<<<<
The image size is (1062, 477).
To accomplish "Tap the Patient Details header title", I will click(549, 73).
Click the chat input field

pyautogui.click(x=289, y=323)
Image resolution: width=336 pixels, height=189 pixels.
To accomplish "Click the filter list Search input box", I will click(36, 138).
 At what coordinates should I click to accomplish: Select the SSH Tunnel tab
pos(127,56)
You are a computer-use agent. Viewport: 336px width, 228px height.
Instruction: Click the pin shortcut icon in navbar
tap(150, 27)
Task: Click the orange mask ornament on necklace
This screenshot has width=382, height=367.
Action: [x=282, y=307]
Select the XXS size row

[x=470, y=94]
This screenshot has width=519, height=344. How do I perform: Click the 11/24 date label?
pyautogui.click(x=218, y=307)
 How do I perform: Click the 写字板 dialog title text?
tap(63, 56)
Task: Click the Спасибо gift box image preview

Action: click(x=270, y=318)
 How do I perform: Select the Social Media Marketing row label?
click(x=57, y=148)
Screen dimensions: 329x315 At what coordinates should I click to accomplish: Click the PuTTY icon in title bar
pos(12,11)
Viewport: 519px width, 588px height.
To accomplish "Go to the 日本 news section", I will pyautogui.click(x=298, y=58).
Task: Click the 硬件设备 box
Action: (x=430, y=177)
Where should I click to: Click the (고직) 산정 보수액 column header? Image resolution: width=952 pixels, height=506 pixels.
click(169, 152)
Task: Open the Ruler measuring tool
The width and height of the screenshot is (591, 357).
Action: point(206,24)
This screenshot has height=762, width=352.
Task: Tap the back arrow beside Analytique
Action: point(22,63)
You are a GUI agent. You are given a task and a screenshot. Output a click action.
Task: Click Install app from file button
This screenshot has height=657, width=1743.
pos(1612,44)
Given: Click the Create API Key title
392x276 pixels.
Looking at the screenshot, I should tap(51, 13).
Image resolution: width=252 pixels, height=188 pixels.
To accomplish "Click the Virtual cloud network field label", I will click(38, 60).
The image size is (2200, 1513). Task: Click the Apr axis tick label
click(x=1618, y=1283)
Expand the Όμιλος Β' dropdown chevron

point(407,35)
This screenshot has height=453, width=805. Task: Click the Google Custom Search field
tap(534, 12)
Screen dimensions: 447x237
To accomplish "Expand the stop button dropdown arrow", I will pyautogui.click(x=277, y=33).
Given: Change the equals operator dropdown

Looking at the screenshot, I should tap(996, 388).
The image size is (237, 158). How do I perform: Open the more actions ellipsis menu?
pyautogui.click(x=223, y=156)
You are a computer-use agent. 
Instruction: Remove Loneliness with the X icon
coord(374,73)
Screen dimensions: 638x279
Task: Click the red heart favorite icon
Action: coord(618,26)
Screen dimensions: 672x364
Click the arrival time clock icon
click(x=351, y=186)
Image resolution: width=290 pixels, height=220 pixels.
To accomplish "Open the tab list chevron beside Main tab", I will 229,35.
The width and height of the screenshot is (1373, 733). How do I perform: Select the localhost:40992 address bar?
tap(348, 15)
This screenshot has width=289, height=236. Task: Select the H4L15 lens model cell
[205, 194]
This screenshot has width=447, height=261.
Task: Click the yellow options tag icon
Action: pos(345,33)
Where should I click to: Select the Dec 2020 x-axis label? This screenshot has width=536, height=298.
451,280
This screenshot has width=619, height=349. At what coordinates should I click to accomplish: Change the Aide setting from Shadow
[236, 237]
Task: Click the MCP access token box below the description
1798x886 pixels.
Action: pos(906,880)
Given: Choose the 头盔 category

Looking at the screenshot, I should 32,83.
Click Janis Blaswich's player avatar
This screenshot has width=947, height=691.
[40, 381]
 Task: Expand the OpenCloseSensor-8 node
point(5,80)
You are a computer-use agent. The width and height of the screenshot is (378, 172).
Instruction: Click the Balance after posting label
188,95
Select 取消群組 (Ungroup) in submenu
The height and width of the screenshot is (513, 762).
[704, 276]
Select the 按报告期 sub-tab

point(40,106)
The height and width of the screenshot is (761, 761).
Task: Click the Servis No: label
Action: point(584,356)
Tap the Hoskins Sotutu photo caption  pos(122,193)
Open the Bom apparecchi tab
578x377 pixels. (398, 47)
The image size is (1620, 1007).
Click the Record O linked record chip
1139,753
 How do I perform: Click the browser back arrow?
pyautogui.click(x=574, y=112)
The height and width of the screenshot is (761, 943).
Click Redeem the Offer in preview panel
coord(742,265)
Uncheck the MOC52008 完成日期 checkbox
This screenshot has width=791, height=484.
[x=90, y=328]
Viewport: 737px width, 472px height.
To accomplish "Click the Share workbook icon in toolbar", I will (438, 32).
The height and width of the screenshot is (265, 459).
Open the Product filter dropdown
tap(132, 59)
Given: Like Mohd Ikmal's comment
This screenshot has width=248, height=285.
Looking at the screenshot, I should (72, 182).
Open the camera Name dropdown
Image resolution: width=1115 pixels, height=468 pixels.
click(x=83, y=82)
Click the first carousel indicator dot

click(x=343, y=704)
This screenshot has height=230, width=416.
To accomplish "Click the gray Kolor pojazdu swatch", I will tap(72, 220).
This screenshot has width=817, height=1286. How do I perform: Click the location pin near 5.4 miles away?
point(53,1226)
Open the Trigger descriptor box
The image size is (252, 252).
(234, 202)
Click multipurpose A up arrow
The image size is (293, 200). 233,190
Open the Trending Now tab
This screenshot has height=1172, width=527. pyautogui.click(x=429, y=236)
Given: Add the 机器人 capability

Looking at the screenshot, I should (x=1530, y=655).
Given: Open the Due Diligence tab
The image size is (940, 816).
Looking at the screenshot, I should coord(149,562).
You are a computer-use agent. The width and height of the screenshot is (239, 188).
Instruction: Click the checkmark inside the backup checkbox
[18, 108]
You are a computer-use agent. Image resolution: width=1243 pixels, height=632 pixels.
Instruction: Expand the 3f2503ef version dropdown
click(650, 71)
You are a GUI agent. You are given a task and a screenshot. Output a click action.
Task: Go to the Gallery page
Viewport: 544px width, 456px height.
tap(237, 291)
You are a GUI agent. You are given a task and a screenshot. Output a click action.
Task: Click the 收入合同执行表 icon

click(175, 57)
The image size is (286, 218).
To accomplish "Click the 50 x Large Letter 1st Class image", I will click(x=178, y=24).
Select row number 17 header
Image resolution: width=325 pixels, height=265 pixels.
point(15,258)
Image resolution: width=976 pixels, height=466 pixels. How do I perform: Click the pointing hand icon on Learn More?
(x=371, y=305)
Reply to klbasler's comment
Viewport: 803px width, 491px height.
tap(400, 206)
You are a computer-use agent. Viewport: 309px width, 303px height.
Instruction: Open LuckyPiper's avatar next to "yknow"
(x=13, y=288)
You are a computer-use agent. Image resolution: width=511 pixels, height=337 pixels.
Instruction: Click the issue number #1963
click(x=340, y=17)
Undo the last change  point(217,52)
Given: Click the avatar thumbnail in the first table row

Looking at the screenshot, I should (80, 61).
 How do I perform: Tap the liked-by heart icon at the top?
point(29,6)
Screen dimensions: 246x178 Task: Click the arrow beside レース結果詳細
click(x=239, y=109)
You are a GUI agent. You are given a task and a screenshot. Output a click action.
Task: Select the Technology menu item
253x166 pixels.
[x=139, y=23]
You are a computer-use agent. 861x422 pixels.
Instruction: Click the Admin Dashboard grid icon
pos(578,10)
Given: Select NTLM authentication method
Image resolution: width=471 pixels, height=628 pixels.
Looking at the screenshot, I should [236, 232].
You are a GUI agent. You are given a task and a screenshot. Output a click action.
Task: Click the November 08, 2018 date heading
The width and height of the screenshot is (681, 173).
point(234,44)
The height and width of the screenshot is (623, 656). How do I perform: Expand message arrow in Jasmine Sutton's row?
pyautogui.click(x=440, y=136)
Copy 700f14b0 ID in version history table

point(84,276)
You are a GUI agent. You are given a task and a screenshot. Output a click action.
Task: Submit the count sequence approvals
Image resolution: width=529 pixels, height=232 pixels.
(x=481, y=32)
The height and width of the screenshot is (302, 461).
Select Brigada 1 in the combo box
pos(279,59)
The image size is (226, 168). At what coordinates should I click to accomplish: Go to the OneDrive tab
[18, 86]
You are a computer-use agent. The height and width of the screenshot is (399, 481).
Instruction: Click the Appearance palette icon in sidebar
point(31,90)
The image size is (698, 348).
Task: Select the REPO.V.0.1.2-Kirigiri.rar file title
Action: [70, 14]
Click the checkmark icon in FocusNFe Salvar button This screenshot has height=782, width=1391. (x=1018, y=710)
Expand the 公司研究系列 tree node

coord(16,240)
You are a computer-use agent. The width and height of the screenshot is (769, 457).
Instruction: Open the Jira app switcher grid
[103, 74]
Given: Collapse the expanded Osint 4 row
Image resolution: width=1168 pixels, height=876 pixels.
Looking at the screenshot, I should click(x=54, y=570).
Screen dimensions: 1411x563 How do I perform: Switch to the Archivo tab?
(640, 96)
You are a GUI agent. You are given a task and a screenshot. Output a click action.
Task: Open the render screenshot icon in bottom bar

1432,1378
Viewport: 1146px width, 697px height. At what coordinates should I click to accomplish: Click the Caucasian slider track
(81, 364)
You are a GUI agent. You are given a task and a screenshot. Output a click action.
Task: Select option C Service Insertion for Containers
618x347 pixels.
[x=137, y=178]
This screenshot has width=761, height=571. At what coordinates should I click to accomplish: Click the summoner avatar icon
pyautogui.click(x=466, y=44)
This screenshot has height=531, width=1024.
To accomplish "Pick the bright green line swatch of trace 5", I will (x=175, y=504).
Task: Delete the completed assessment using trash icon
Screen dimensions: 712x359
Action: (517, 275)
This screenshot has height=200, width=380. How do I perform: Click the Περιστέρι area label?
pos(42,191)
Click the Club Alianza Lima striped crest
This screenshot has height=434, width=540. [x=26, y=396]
>>>>
Exact reproduction is required. Give the lines of the data from its first line through the line containing "Task: Open the Ruler measuring tool", and no others.

Exercise output:
The image size is (1062, 477).
To accomplish "Tap the Patient Details header title", I will click(549, 73).
Click the chat input field

pyautogui.click(x=289, y=323)
Image resolution: width=336 pixels, height=189 pixels.
To accomplish "Click the filter list Search input box", I will click(36, 138).
 At what coordinates should I click to accomplish: Select the SSH Tunnel tab
pos(127,56)
You are a computer-use agent. Viewport: 336px width, 228px height.
Instruction: Click the pin shortcut icon in navbar
tap(150, 27)
Task: Click the orange mask ornament on necklace
This screenshot has width=382, height=367.
Action: [x=282, y=307]
Select the XXS size row

[x=470, y=94]
This screenshot has width=519, height=344. How do I perform: Click the 11/24 date label?
pyautogui.click(x=218, y=307)
 How do I perform: Click the 写字板 dialog title text?
tap(63, 56)
Task: Click the Спасибо gift box image preview

Action: click(x=270, y=318)
 How do I perform: Select the Social Media Marketing row label?
click(x=57, y=148)
Screen dimensions: 329x315 At what coordinates should I click to accomplish: Click the PuTTY icon in title bar
pos(12,11)
Viewport: 519px width, 588px height.
To accomplish "Go to the 日本 news section", I will pyautogui.click(x=298, y=58).
Task: Click the 硬件设备 box
Action: (x=430, y=177)
Where should I click to: Click the (고직) 산정 보수액 column header? Image resolution: width=952 pixels, height=506 pixels.
click(169, 152)
Task: Open the Ruler measuring tool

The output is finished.